Dr. Frank Spear took a huge step in solving this problem in his presentation at the 2020 American Academy of Restorative Dentistry meeting. He introduced a concept we now call “Airway Aware” treatment planning. It begins with obtaining the skill to listen for and detect visually airway issues in children and adults, medical and dental histories, and anatomic deviations from the norm. Then, the dentist must learn what treatment options could improve or worsen the patient’s airway condition. Spear Online and Spear Digest have a plethora of material to fulfill both requirements.
The Airway Aware model calls on practitioners to use the Facially Generated Treatment Planning (FGTP) foundation to examine, diagnose, and plan treatment. Once an outline of a plan is completed, ask yourself two questions:
- Could any of the medical and dental issues I have noted be related to a dysfunctional airway?
- How would my proposed treatment plan impact a compromised airway? Would it be airway positive, negative, or neutral?
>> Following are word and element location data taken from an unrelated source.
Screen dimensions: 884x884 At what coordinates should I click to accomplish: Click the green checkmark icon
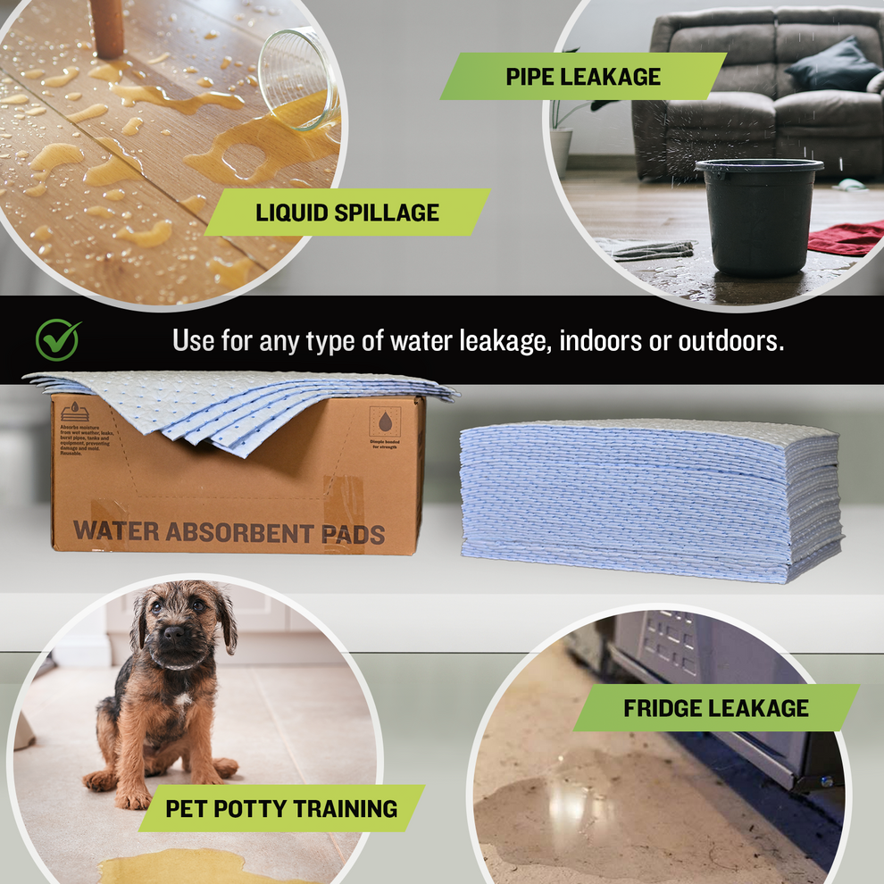coord(58,340)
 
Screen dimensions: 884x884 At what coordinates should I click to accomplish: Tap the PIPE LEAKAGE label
coord(583,76)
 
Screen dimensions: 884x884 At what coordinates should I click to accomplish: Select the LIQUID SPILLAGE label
coord(347,213)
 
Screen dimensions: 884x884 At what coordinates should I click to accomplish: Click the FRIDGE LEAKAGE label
coord(716,709)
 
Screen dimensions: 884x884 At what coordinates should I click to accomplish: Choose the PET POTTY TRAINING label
coord(281,809)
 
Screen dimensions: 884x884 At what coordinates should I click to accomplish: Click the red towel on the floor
coord(847,238)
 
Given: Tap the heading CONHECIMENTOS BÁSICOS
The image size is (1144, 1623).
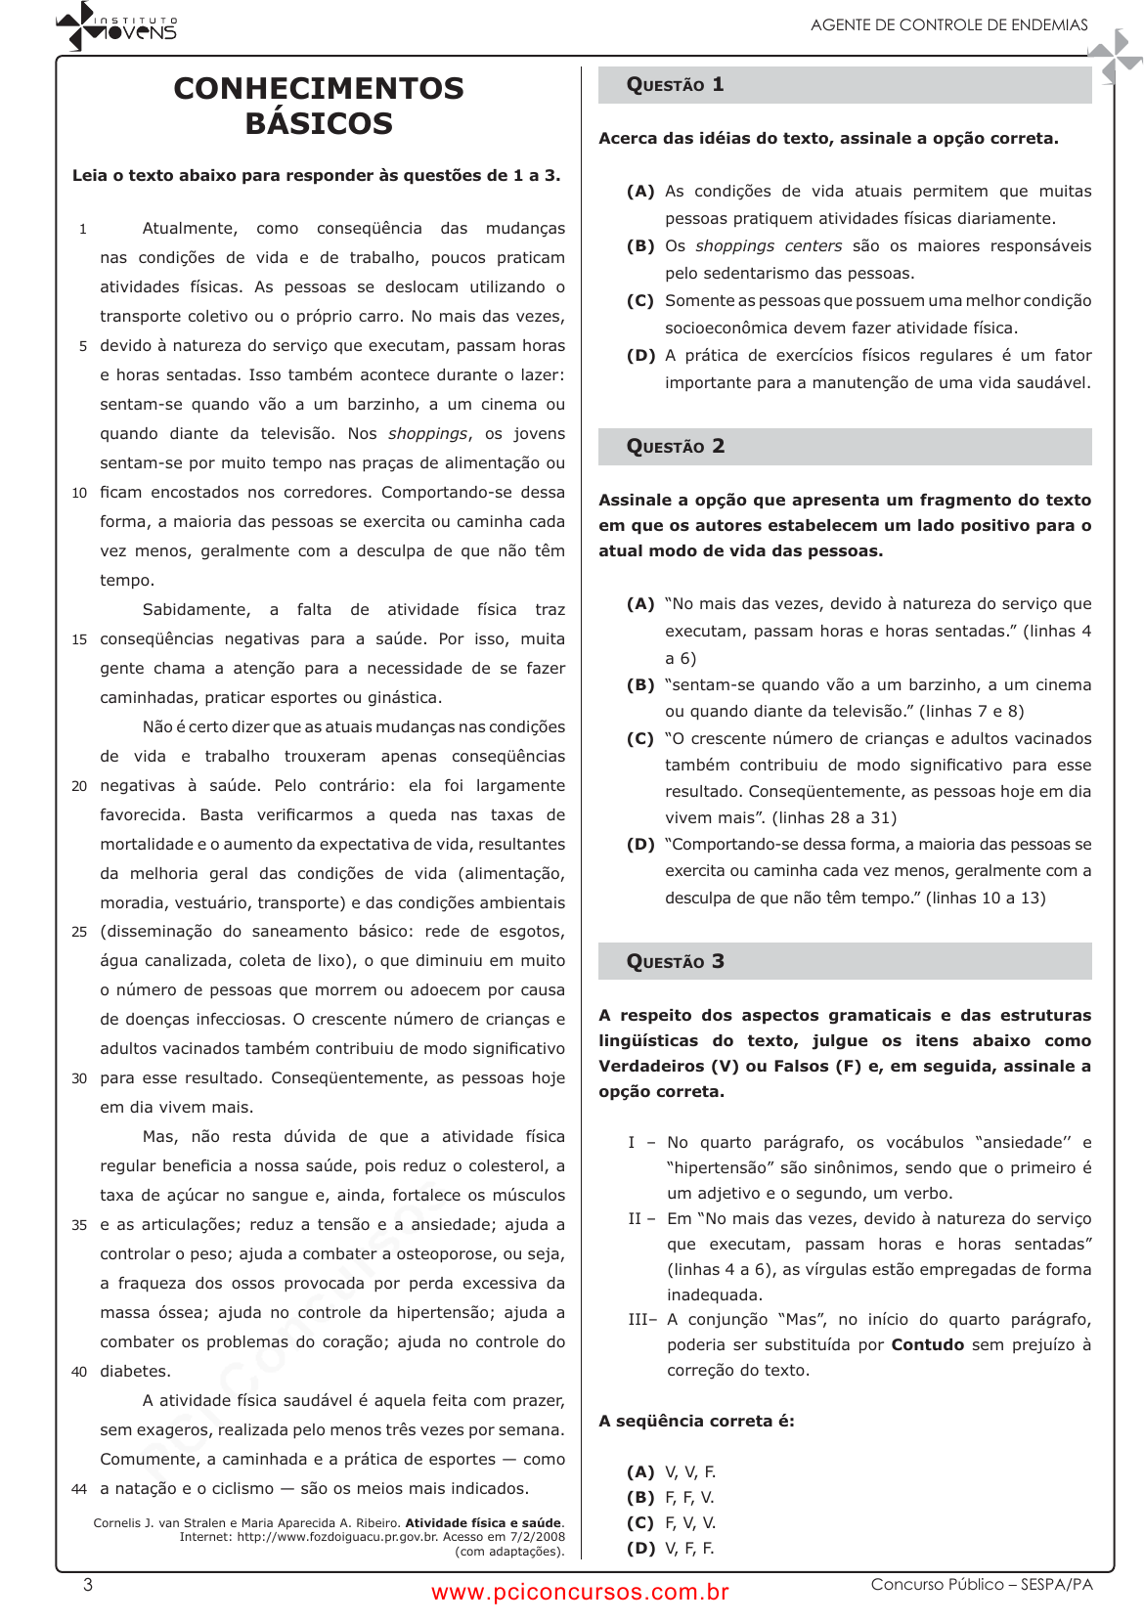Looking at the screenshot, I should click(x=319, y=106).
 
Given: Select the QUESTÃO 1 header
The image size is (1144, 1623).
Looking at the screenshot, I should click(x=676, y=85).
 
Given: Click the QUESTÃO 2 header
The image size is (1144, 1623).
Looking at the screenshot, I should click(x=676, y=447).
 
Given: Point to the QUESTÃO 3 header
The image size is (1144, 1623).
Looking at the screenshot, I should click(x=676, y=962).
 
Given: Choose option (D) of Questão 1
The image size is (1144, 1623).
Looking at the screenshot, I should click(x=641, y=356).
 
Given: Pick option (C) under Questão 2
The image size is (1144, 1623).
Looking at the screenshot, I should click(x=641, y=739).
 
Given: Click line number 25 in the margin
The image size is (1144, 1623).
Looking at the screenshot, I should click(x=79, y=933).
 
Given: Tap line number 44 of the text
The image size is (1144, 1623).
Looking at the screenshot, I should click(x=79, y=1490).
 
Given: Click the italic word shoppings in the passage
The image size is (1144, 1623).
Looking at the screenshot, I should click(x=427, y=434).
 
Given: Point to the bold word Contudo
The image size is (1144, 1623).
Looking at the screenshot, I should click(x=927, y=1345).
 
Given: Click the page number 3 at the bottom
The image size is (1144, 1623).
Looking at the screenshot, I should click(x=88, y=1585).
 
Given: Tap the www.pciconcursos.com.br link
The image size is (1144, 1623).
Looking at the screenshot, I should click(x=580, y=1593).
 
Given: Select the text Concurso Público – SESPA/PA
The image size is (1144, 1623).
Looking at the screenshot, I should click(x=982, y=1585).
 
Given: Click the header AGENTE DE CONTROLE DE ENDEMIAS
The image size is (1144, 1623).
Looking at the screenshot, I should click(x=948, y=25).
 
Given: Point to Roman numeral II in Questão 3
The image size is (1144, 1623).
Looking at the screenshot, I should click(x=636, y=1219).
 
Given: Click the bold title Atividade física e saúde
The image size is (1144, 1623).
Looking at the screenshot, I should click(x=484, y=1523).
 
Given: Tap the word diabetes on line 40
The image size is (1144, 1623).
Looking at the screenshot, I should click(x=135, y=1372).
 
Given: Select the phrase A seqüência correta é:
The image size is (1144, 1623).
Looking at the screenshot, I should click(x=696, y=1422).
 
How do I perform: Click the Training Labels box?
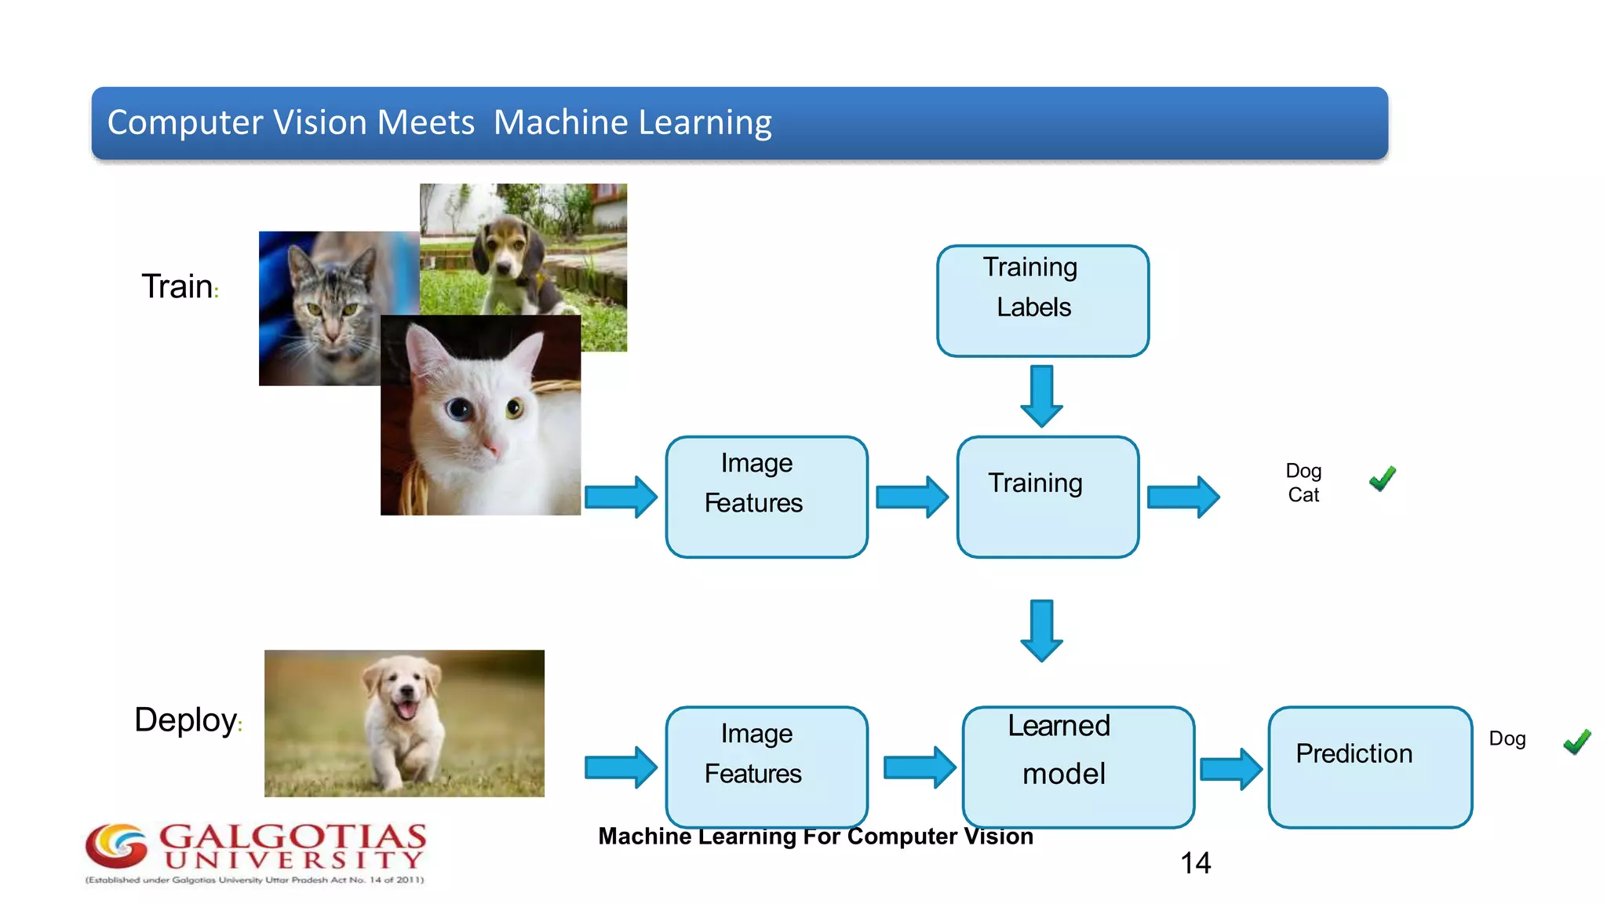coord(1042,301)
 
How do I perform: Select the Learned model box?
coord(1077,767)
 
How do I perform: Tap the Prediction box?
coord(1369,767)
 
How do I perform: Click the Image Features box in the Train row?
coord(766,497)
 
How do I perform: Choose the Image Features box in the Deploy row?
coord(766,767)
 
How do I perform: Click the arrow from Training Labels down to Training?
coord(1041,395)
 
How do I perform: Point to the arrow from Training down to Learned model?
coord(1041,630)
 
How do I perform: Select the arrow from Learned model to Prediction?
coord(1230,768)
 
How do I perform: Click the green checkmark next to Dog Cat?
coord(1383,478)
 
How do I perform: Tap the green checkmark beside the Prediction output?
coord(1576,741)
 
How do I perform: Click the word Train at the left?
coord(177,286)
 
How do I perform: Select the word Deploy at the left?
coord(186,720)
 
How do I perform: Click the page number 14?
coord(1195,863)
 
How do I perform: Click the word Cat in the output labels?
coord(1303,495)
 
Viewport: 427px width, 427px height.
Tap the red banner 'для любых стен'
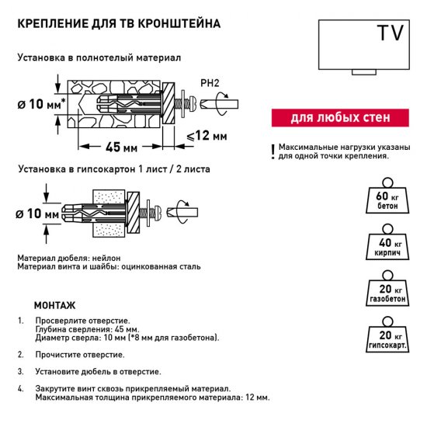coord(338,119)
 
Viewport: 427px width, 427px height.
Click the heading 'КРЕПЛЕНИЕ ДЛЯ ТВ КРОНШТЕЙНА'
coord(119,24)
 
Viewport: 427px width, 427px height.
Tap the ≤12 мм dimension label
coord(207,137)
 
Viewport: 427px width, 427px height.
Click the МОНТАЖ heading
coord(54,305)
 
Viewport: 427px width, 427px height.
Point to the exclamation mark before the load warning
coord(273,151)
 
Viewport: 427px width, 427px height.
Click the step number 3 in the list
coord(21,372)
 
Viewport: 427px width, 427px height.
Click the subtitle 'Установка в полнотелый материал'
coord(99,58)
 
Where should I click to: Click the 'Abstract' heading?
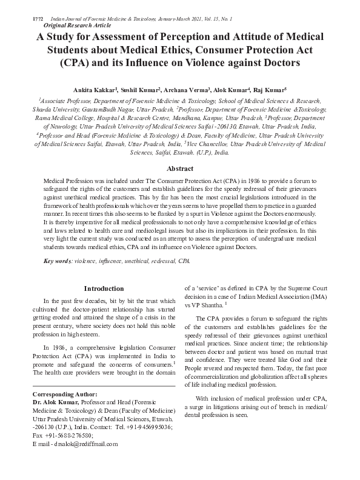[x=180, y=168]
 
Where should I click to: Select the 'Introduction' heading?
[x=104, y=288]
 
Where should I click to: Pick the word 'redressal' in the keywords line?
[x=152, y=261]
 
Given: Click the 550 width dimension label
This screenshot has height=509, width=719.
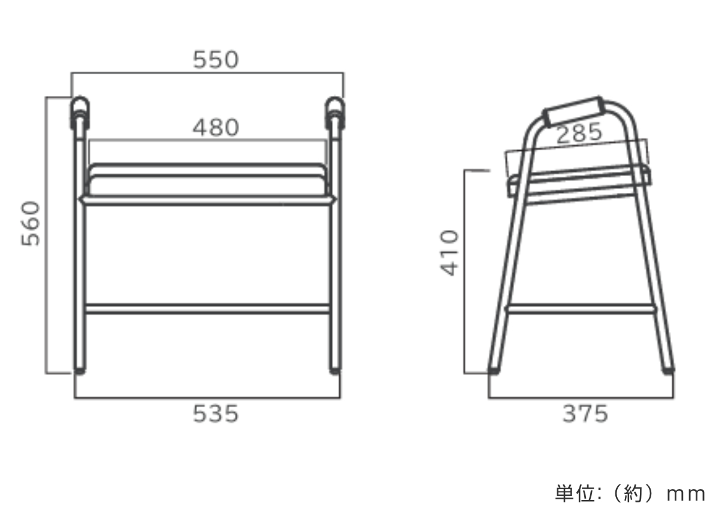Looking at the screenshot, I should pyautogui.click(x=216, y=60).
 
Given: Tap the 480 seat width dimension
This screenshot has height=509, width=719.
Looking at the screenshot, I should pyautogui.click(x=216, y=128).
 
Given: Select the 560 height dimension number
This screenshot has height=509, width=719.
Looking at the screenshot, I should pyautogui.click(x=31, y=223).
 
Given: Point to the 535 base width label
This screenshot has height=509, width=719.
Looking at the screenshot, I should pyautogui.click(x=216, y=413).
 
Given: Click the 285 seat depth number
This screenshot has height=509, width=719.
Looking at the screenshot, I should pyautogui.click(x=579, y=134).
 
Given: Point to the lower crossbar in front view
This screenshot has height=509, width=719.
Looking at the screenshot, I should pyautogui.click(x=207, y=309).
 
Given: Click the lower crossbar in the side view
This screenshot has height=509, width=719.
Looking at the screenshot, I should pyautogui.click(x=579, y=309).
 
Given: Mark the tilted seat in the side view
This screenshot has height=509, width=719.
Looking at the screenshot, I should pyautogui.click(x=578, y=180).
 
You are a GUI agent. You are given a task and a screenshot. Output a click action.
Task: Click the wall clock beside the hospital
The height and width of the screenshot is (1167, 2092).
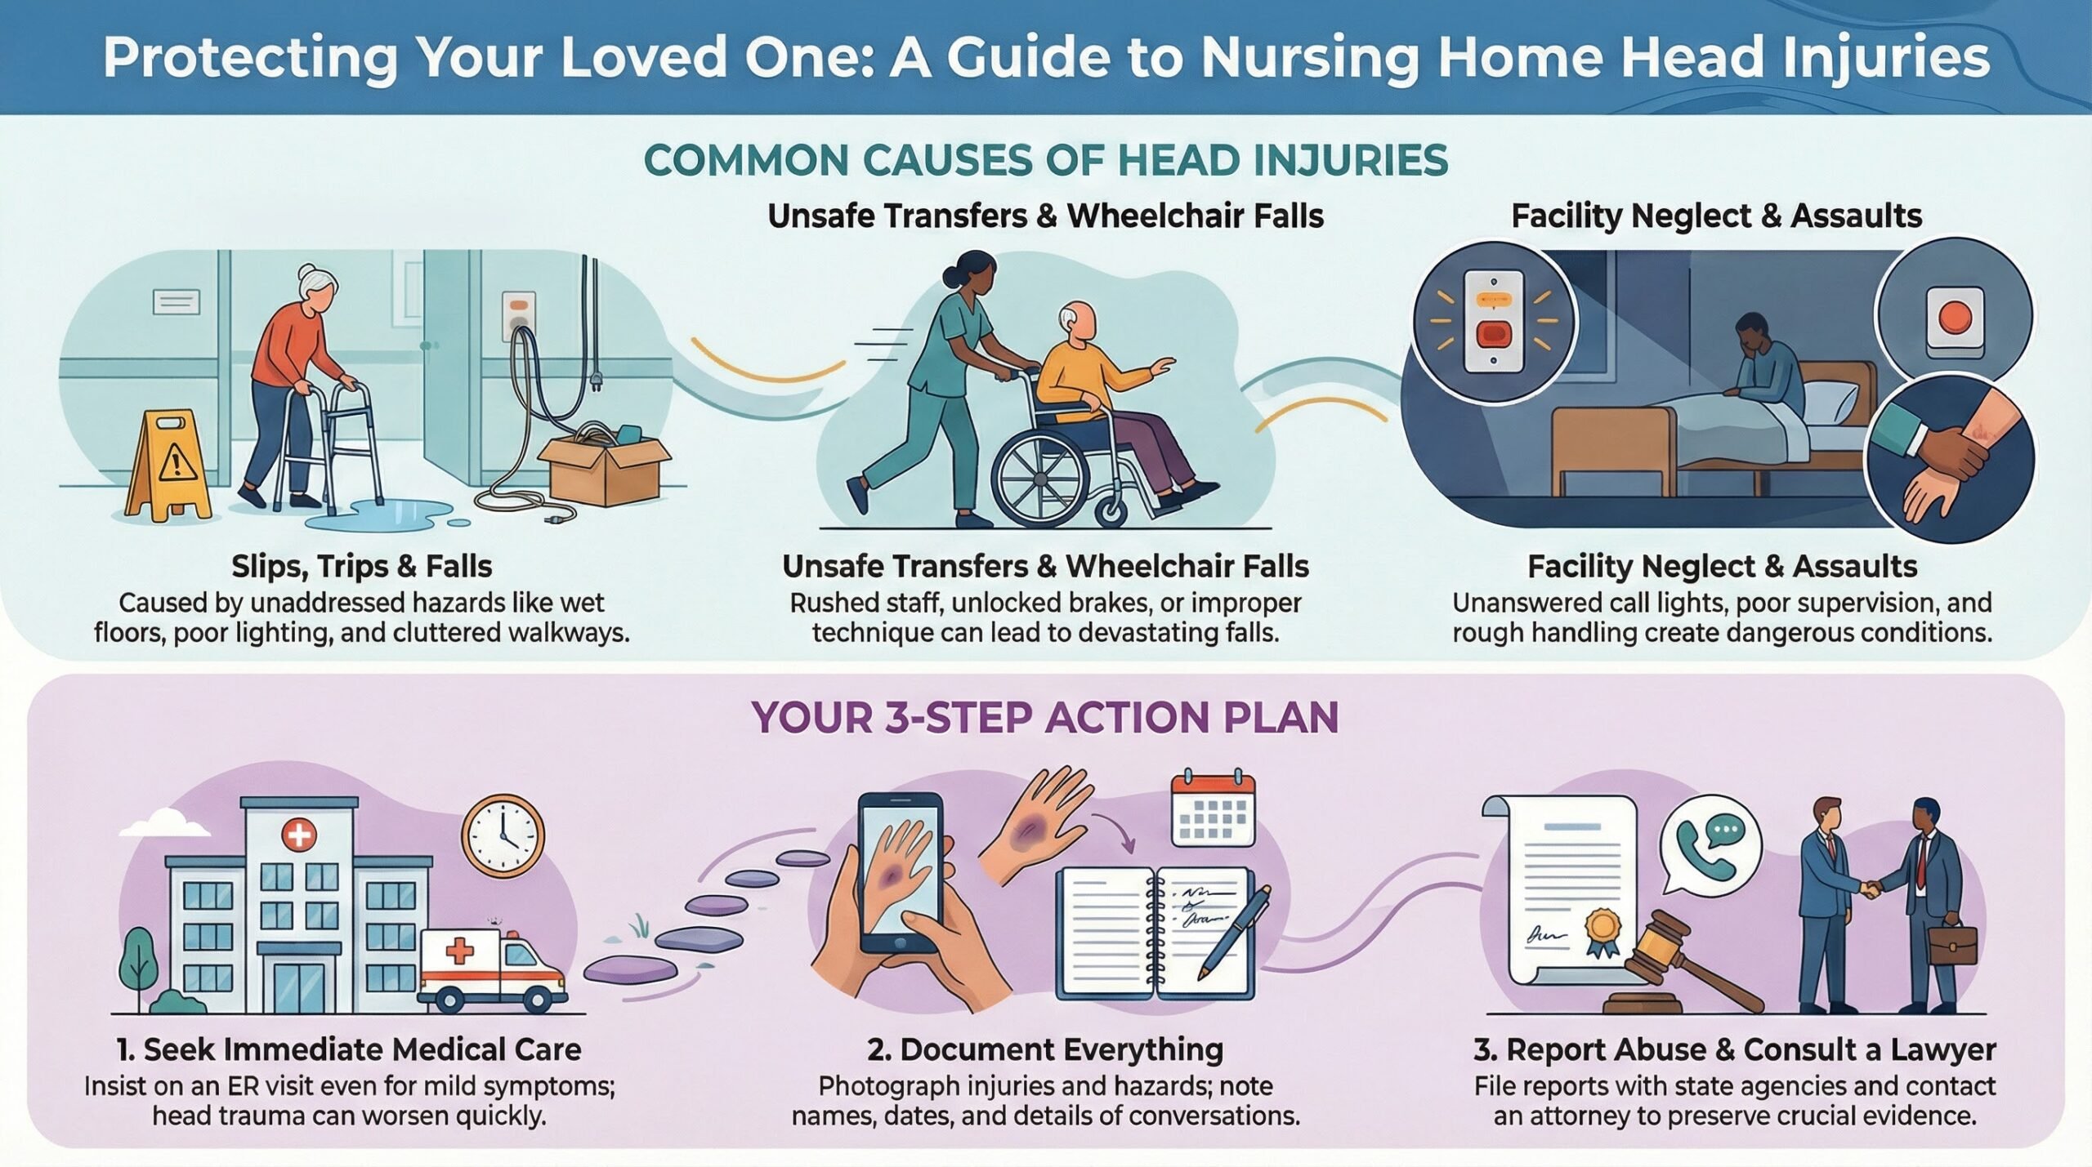(503, 836)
The beauty of this strategy is that it can be used by any dentist in any practice setting. It only requires awareness. The dentist makes assumptions based on reports of similar patients. Through it, we can begin addressing many skeletal issues that have made comprehensive care difficult.
Ask Airway Questions
For example, in cases where the maxillary anterior teeth have worn to an edge-to-edge position, you may want to lengthen the teeth to their original dimension. The problem is that there is no overjet. You also note that the posterior teeth are in a bilateral crossbite. Because we are trained to try and find a way to fix the chief complaint with a bur, one possible plan might call for opening the vertical dimension by adding restorations to all the occlusal surfaces of the posterior teeth, lengthening the maxillary anteriors, and visually expanding the arch with thick veneers on the premolars to camouflage the narrowness. Some offices would utilize a digital mock-up to give the patient a vision of their future smile to sell the case.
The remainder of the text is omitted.